A partir desta quinta-feira (6), um sistema de baixa pressão sobre o norte da Argentina e o Paraguai pode dar origem a um ciclone bomba. Entenda o fenômeno e o que esperar no Sul do Brasil.
Ciclone bomba: o que dizem os especialistas
Eu estava lendo as cartas sinóticas quando vi o aviso: um sistema de baixa pressão, a partir desta quinta-feira (6), sobre o norte da Argentina e o Paraguai, pode dar origem a um ciclone extratropical com características mais intensas, o chamado ciclone bomba.
O que é o ciclone bomba
Segundo o astrônomo Micael Cecchini, do Instituto de Astronomia, Geofísica e Ciências Atmosféricas da Universidade de São Paulo (USP), o sistema de baixa pressão ocorre quando uma massa de ar muito fria se aproxima de uma massa de ar quente. A diferença de temperatura causa uma rápida diminuição da pressão entre elas.
Na prática, isso gera um ciclone. Para ser considerado bomba, ou ciclogênese explosiva, o nome científico, ele precisa apresentar uma queda na pressão atmosférica de pelo menos 24 hPa (milibares) em 24 horas.
"Milibares é a unidade de pressão que a gente usa para medir a pressão atmosférica", explica o professor, que recebe apoio do Instituto Serrapilheira.
Onde o fenômeno deve ocorrer
A previsão é de que isso ocorra na passagem do sistema pela região entre o Uruguai e o litoral do Rio Grande do Sul, no Brasil.
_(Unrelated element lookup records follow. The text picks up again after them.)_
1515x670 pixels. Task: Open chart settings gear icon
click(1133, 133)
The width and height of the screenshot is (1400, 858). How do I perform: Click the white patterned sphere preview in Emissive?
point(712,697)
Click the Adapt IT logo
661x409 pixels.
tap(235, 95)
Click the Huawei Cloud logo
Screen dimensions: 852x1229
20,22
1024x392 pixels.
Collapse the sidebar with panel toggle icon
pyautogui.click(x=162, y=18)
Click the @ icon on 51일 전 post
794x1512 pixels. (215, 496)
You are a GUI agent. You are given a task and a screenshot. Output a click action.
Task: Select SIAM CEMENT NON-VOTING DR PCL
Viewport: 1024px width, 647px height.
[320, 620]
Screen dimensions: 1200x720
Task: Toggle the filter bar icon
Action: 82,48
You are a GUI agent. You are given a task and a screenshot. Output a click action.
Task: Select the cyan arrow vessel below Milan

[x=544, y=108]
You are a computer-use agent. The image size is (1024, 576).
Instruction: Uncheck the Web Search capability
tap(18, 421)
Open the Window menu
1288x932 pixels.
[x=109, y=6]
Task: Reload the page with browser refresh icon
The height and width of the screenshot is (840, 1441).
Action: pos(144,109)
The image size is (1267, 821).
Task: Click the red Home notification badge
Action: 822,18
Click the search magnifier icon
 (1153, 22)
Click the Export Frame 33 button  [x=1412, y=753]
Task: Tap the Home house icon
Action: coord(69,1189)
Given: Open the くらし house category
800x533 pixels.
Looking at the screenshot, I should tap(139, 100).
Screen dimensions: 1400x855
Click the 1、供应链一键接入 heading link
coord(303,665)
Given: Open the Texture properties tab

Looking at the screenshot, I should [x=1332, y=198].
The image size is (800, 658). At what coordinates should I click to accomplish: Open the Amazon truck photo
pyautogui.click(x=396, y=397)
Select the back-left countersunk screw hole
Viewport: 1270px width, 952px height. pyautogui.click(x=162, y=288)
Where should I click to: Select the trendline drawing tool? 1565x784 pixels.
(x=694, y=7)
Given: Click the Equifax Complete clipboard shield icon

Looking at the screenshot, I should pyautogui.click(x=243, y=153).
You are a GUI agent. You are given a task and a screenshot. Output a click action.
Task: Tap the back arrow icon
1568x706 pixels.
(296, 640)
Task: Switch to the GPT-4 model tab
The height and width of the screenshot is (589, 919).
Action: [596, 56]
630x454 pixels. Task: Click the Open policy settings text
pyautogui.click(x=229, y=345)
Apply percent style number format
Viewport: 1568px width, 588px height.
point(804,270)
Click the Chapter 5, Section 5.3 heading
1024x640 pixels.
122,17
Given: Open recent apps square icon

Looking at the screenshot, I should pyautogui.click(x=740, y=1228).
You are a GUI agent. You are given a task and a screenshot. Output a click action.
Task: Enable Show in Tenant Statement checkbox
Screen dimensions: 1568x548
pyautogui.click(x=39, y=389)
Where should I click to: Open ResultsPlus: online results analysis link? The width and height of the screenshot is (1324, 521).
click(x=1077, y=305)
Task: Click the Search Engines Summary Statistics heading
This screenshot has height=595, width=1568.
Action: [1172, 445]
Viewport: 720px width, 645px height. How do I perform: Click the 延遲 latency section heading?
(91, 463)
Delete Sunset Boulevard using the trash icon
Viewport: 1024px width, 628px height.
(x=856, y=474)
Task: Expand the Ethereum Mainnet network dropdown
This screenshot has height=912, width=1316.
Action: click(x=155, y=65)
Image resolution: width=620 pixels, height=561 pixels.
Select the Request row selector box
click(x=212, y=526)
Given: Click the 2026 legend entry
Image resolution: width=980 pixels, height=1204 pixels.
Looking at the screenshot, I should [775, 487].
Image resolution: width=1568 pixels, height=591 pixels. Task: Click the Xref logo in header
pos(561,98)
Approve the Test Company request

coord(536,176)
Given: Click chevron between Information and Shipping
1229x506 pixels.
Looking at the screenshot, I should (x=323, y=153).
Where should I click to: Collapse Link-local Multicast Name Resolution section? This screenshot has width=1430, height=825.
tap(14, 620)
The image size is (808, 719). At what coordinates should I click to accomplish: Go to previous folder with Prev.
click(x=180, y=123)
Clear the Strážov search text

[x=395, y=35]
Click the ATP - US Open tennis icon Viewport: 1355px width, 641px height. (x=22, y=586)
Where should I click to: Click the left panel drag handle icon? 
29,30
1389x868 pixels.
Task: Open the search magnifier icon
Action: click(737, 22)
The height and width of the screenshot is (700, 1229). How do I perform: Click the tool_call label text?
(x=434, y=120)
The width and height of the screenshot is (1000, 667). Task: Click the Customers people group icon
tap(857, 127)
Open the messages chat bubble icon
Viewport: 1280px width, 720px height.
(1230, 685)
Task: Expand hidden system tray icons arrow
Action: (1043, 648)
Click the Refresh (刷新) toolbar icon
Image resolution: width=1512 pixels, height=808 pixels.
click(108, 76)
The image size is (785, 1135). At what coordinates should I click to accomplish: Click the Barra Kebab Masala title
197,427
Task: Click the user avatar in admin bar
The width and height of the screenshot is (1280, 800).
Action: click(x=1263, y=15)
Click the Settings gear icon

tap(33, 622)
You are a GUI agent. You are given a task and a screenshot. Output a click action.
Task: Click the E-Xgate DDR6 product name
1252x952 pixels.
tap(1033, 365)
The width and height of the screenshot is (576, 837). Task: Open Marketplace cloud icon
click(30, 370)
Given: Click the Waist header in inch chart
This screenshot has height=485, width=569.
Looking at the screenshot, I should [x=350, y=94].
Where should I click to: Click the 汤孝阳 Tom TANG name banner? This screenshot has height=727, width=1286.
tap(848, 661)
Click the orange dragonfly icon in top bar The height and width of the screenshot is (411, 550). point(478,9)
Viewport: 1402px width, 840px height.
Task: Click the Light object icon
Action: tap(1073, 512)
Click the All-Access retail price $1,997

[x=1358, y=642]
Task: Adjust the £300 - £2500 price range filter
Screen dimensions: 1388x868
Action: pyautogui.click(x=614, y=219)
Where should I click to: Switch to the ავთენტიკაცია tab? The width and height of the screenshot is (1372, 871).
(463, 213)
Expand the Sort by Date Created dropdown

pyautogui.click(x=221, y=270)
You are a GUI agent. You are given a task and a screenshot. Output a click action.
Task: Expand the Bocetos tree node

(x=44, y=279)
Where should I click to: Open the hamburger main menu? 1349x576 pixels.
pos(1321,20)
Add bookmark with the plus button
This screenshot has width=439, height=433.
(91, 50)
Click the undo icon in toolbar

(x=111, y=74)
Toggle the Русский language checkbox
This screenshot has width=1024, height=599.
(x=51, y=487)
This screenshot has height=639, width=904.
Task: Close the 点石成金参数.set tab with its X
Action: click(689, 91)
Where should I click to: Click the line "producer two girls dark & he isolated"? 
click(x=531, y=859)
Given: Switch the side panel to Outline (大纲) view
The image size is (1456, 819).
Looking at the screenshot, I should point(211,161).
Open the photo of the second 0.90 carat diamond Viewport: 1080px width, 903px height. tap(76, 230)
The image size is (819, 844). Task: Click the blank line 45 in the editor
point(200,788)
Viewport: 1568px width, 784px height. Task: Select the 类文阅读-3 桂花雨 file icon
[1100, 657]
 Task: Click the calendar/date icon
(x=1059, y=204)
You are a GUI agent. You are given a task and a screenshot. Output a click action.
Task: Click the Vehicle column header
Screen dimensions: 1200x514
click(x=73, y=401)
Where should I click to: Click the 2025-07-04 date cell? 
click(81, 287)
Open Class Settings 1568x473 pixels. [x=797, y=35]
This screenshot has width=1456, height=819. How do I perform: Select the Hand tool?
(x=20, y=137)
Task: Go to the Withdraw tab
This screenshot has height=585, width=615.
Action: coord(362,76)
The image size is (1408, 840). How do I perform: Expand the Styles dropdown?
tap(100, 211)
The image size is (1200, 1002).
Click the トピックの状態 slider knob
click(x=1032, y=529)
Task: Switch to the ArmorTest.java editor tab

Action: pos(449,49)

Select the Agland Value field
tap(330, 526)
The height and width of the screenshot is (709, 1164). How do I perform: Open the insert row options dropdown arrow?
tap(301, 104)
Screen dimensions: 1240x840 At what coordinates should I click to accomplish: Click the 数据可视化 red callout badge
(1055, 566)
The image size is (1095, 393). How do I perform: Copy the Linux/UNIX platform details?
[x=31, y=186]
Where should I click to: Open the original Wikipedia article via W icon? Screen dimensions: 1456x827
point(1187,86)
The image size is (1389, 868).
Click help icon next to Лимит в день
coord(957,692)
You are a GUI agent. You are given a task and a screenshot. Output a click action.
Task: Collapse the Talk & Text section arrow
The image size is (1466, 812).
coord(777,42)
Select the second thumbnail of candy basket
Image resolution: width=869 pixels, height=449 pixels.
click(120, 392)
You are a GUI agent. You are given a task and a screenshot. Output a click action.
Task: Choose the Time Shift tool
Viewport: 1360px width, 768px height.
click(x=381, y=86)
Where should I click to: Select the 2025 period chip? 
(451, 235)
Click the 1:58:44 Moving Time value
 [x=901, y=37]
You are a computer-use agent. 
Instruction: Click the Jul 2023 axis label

Como a pressão é mais baixa e a diferença de temperatura é mais intensa, as tempestades se formam na divisa entre as duas massas.
"A massa de ar frio avança por baixo da massa de ar quente, porque ela é mais densa, e aí faz o ar quente subir, e é o que forma as nuvens e as tempestades. Se a diferença de temperatura é grande, essa ascensão vai ser mais intensa."
O que esperar nos próximos dias
De acordo com o Instituto Nacional de Meteorologia (Inmet), se a previsão se confirmar, tempestades mais intensas, com descarga elétrica e possibilidade de granizo, devem ocorrer a partir desta sexta-feira (7) e até sábado (8).
As imagens de satélite apontam que os ventos mais intensos devem ocorrer principalmente sobre o Oceano Atlântico, com velocidade que pode superar 100 km/h. Na faixa costeira do Rio Grande do Sul e de Santa Catarina, são esperadas rajadas superiores a 60 km/h.
Conforme o ciclone se desloque em direção ao Oceano Atlântico, no sentido sudeste, e se afaste da costa, uma frente fria associada ao fenômeno deve passar sobre a Argentina e o Sul do Brasil. A previsão é de que a entrada de uma massa de ar frio provoque a queda das temperaturas.
Perguntas Frequentes
Ciclone bomba é o mesmo que furacão?
Não. O ciclone bomba é um ciclone extratropical, que se forma em regiões de médias latitudes, enquanto o furacão é um ciclone tropical, que se forma em águas quentes.
Quanto tempo dura um ciclone bomba?
A duração varia, mas o fenômeno se caracteriza pela rápida intensificação, com queda de pressão de pelo menos 24 hPa em 24 horas.
O ciclone bomba atinge apenas o Sul do Brasil?
A previsão indica que o sistema deve passar pela região entre o Uruguai e o litoral do Rio Grande do Sul, com efeitos na faixa costeira do Rio Grande do Sul e de Santa Catarina.